Extrait choisi
○ ○ ○

Dans cette étude, la concession ne nous intéresse que dans la mesure où elle peut nous aider à nous faire travailler la notion de responsabilité et ses implications en linguistique énonciative. Rappelons lapidairement que la concession est un procédé rhétorique qui consiste à admettre un argument de l’interlocuteur, mais pour mieux lui opposer un contre-argument plus fort. D’un point de vue strictement linguistique, en revanche, la concession se définit comme une relation logique unissant deux propositions (dorénavant p et q). Bien qu’indépendantes, ces deux définitions de la concession ne sont pas pour autant antithétiques. Comme le remarque en effet C. MASSERON (1999: 226), il existe une continuité entre la tradition rhétorique et la pensée des grammairiens, continuité que les institutions, et notamment l’institution scolaire, ont fini par opacifier en faisant de l’analyse de la concession « un transfuge qui aurait quitté la rhétorique pour la grammaire ». Ainsi, si dans cette étude nous nous intéresserons principalement aux effets rhétoriques de la concession (son rôle stratégique en discours), les formalisations des énoncés que nous allons proposer ne pourront faire abstraction du cadre syntaxique dans lequel se déploie la structure concessive. Notons à ce propos que dans la concession argumentative, qui nous intéresse ici, l’élément lexical introduisant la première proposition relève toujours de la modalité épistémique alors que la deuxième proposition est généralement annoncée par un connecteur adversatif tel que mais, pourtant, toutefois, etc. Cette précision est de rigueur dans la mesure où elle nous permet de justifier nos choix relativement aux marqueurs étudiés.

Les annonceurs « bien sûr », « il est vrai (que) », « sans doute », « probablement », « assurément » partagent un trait modalisateur commun : ils sont tous censés indiquer le degré de certitude/incertitude du locuteur de l’énoncé (c'est-à-dire sa (non-) prise en charge) vis-à-vis du point de vue concédé qu’il met en scène. C’est cette place que la prise en charge occupe au sein du fonctionnement rhétorico-pragmatique de ces marqueurs qui fait de ces éléments linguistiques des « objets » particulièrement performants pour notre appréhension de la responsabilité énonciative. Or si nous avons privilégié les deux premiers au détriment des autres, c’est uniquement parce qu’ils sont mieux représentés dans notre corpus. Bien évidemment, nous n’ignorons pas les différences qui existent entre ces deux marqueurs : « il est vrai », dans nos exemples, annonce généralement une complétive alors que « bien sûr » fonctionne plutôt en incise. Nous estimons toutefois que cette différence, pour importante qu’elle soit, ne concerne que le cadre syntaxique dans lequel ces marqueurs peuvent figurer. Il se trouve, en effet, que d’un point de vue sémantique ces deux tours épistémiques sont en revanche très proches et produisent en contexte des effets discursifs analogues.

○ ○ ○

Lignes de données
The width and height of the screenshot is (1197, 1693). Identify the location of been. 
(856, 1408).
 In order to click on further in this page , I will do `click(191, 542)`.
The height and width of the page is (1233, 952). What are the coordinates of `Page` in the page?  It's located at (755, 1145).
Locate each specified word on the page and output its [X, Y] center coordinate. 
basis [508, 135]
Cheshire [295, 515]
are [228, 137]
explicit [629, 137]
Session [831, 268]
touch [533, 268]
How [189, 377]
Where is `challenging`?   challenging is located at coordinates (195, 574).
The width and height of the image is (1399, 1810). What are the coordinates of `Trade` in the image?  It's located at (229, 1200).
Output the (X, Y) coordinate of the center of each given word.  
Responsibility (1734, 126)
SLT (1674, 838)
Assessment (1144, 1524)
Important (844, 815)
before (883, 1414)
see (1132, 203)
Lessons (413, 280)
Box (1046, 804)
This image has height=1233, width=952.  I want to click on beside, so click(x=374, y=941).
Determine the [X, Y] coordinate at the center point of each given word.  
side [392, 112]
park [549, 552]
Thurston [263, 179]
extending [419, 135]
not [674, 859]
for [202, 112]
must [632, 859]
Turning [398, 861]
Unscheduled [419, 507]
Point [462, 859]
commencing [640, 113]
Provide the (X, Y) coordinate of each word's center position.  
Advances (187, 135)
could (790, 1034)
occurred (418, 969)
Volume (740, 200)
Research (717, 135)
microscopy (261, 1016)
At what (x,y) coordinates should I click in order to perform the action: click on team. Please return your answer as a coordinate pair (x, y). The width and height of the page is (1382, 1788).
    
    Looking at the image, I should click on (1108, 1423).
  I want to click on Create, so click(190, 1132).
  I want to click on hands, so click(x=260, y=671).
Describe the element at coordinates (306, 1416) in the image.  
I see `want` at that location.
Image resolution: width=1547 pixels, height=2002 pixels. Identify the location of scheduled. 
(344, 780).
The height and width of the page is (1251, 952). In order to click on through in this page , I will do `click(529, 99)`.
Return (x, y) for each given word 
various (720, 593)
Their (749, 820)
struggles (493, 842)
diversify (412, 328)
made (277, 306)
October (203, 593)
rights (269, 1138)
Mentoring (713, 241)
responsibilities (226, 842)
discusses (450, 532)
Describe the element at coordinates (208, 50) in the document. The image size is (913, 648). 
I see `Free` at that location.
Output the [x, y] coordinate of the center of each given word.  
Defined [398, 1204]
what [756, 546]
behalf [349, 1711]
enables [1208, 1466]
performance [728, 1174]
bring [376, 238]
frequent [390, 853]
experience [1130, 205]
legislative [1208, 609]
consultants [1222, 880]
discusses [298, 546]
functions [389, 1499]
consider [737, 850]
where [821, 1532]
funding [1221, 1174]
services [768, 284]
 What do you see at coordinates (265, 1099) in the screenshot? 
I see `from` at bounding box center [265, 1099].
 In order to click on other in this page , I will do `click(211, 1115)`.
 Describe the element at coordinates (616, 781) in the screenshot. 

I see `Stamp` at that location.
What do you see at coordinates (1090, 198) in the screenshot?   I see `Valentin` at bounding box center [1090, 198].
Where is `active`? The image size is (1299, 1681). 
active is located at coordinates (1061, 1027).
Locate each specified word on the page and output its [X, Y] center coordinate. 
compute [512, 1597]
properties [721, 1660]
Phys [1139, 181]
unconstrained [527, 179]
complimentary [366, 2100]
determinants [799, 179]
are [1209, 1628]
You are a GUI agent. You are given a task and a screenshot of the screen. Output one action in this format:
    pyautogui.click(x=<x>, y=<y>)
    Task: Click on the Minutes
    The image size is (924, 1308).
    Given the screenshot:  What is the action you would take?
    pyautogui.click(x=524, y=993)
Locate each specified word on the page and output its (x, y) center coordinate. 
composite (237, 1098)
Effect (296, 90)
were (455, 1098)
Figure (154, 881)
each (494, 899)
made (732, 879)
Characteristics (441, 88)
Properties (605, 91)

○ ○ ○

Tâche courte 1
Selon l'extrait sur la concession, comment la concession se définit-elle d'un point de vue strictement linguistique ?
Tâche courte 2
Relevez tous les annonceurs qui, d'après l'extrait sur la concession, partagent un trait modalisateur commun.
Tâche courte 3
Prolongez l'extrait sur la concession à partir de sa dernière phrase, s'il vous plaît.

Corrigé de l'exercice 1
Comme une relation logique unissant deux propositions, p et q.

Corrigé de l'exercice 2
« bien sûr », « il est vrai (que) », « sans doute », « probablement », « assurément »

Corrigé de l'exercice 3
Avant d’illustrer notre analyse polyphonique des structures concessives, il nous importe de mettre l’accent sur l’interrelation entre la concession, la prise en charge et la responsabilité. En ce qui concerne la relation concession/prise en charge, posons tout de suite une règle générale valable pour tous nos exemples : il n’est pas dans l’esprit du locuteur de nier la véridicité d’un point de vue concédé.2 Il se trouve en effet que dans la concession argumentative, le locuteur reconnaît toujours comme vrai le point de vue concédé (prise en charge) même lorsqu’il n’en prend pas la responsabilité. Certes, il se peut également que le locuteur présente le point de vue comme incertain (« peut-être », « probablement », « sans doute ») ou bien qu’il reste neutre à son égard. C’est le cas de la concession logique où le locuteur n’exprime aucun jugement quant à la valeur de vérité de la proposition subordonnée (non-prise en charge). Il apparaît toutefois que, même dans les cas d’incertitude ou de neutralité, l’attitude du locuteur vis-à-vis du point de vue concédé n’implique pas la réfutation. Cela confirme ce que S. MELLET et M. MONTE (2005: 262) remarquent à propos du connecteur adversatif « toutefois » : « la dissociation de p et q entraîne la résolution de la contradiction généralement par la validation de p puis de q, plus rarement par la mise en doute de p au profit exclusif de q ».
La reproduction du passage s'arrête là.